Yeah ... the explain text has not been the top priority, and options that were long gone since at least 1.1.4 were not removed from the text until 1.4.0. Still it refers to https://xiph.org/flac/documentation_bugs.html which is obsolete for more than seven years.
The order is a mess too.

More broadly, one could discuss - or just make an executive decision on:

  • Should SUBSET bounds be stated? (I think yes - it is missing for -r. And that also goes for absolute bounds where subset does not make further restrictions, like, it is not mentioned that block size must be at least 16.)
  • Should bounds beyond subset be stated? (I am fine with either, but maybe stay consistent?)
  • Should it mention when options are "ignored if nonsense" (like, -m/-M for non-stereo?
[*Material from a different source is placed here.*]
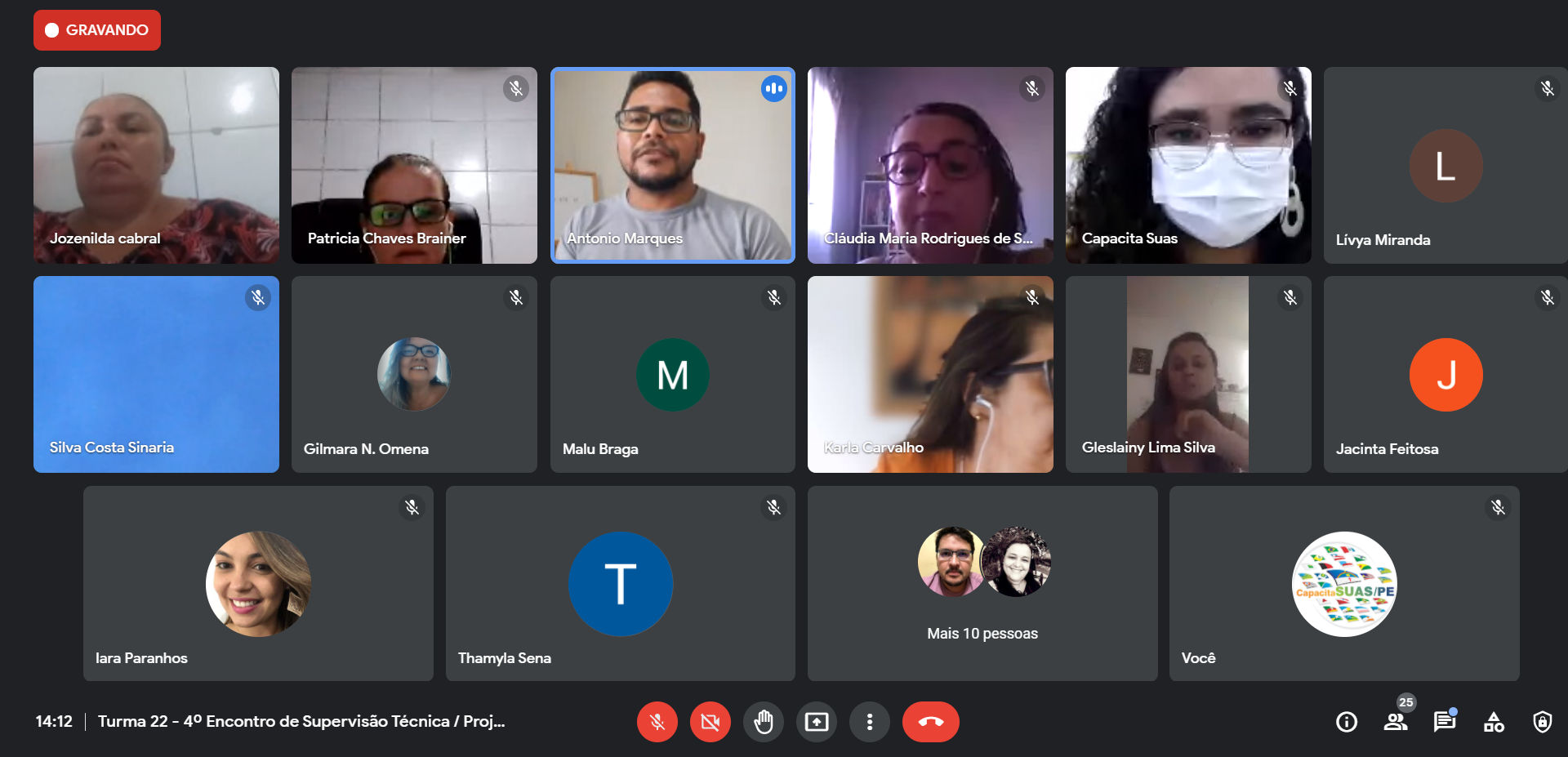The image size is (1568, 757).
Task: Toggle the camera off button
Action: 710,722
About "-p" it says "does nothing" when -l 0, one could choose between "ignored" and "does nothing" if one wants consistent wording ...)
  • ... and precedence. Rightmost-takes-precedence, but with some exceptions ... -M0 = -0M = -1, but -dtdtd = -t because -t switches off output ... ?
  • How far to go to explain advanced usage? (I think that when the explanation for -A states that more than one function can be specified, it could also say "semicolon-separated", but I am fine with not explaining parameters.)
  • How far to go to recommend? (Surely it should stop saying that -r above 4 does not usually help much, when default is 5. I'd go out on a limb and say that one could well recommend -b to be a multiple of ... heck, due to -0 it couldn't say more than 128. And maybe for some unknown reasons, someone would want 576 = 9*64. But multiples of 64 means it allows a decent partition order.)
  • Language: Should one capitalize more words like SUBSET and CONSTANT? (It does for e.g. PADDING.)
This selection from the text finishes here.